In our passions, we seem sometimes unable to distinguish between “church and state” – that is, between our constitutional freedom of religion and fictional rights to extend that freedom to the privilege of deciding what laws we will disobey. I have seen defenses of such exercises of conscience make appeal to the example of the German Confessing Church’s civil disobedience in Nazi Germany. To call such appeals overreach would be understatement.

There is such a thing in Christian tradition as status confessionis (Latin for a confessional situation in which faith must take a stand), but that designation of an extreme situation in which the Christian may be called upon to lay down freedom or even life is easily exploited and trivialized. One of the German confessing Christians, Martin Niemöller, titled a book of his sermons, Christus ist mein Führer (Christ is my Leader), thereby declaring boldly and dangerously that Hitler (Germany’s “Führer”) was not his leader and could not be. For that confessional stand, Niemöller spent seven years in Dachau. His situation differs markedly from that of a business person seeking legal license to discriminate against customers.
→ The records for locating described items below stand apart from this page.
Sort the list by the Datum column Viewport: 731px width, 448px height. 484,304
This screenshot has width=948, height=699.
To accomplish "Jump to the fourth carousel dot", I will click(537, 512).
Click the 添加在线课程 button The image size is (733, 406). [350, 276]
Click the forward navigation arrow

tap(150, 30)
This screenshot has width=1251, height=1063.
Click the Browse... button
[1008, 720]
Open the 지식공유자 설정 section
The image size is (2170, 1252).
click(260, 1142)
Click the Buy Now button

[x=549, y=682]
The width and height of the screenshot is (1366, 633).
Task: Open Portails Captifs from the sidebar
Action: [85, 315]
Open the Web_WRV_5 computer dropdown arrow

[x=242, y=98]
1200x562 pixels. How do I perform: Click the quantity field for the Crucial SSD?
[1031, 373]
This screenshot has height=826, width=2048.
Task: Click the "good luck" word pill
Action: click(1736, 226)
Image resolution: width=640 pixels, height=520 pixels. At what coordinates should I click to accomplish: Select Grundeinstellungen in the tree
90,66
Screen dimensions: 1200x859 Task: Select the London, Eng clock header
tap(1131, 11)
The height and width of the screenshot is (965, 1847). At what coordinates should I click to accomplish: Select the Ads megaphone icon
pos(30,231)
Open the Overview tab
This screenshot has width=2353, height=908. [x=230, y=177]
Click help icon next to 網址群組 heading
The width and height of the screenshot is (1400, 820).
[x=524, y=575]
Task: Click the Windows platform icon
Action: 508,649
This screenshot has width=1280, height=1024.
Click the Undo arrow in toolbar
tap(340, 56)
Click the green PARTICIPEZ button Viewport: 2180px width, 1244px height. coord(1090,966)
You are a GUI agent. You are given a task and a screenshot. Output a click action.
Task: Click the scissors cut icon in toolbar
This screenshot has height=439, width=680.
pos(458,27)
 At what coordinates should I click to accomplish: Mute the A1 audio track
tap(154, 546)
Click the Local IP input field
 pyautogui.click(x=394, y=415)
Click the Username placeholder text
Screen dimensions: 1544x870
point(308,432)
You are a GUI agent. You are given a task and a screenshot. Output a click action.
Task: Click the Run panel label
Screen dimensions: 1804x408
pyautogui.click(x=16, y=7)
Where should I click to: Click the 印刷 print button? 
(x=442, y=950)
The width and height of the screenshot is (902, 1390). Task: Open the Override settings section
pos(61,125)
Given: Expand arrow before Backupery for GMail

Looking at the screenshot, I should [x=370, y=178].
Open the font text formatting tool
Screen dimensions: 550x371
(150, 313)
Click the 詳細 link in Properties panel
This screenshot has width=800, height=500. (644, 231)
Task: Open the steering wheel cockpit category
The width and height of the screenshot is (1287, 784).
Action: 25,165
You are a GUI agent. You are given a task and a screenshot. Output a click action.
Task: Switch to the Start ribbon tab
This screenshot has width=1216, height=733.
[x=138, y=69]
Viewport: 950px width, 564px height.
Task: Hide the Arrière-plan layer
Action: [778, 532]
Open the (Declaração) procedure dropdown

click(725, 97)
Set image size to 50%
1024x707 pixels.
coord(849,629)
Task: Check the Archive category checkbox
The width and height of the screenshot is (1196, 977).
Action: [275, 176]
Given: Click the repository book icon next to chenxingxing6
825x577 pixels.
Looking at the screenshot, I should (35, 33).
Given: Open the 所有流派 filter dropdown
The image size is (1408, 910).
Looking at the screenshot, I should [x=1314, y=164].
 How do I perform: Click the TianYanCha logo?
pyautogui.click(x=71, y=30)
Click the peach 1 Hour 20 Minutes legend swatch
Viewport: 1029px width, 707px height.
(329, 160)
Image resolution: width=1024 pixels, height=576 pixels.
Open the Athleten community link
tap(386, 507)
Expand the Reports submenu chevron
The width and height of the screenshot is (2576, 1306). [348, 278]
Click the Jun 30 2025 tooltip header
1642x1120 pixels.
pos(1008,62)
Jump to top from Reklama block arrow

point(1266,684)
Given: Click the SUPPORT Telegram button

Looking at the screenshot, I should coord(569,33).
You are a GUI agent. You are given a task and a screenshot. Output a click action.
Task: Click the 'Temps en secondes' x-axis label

For a thoughtful treatment of the matter of confessional situations and stands, I suggest Robert McAfee Brown’s book, Saying Yes and Saying No, subtitled, On Rendering to God and Caesar.

As Christians, we need to distinguish between our rights and the waning privilege we have enjoyed as the dominant religion in the United States, which constitutionally may have no established American religion. I see no way in which the phrase “Christian rights” can make legal sense in our nation because we have no special legal rights as Christians the rest of our fellow citizens lack; neither have we, because we are Christian, been denied rights our fellow citizens enjoy.

We need also to make distinctions required by Christ’s call to follow him in his way of self-denial and humble service. Prestige as Christians is not our right. Power as Christians is not our right. We are not even to want to be the privileged people or the privileged religion in American society. We are called by Jesus the Christ to follow him in his way of doing justice in our own affairs and making justice happen in society for people denied it, choosing steadfast love and kindness, and walking humbly with our God.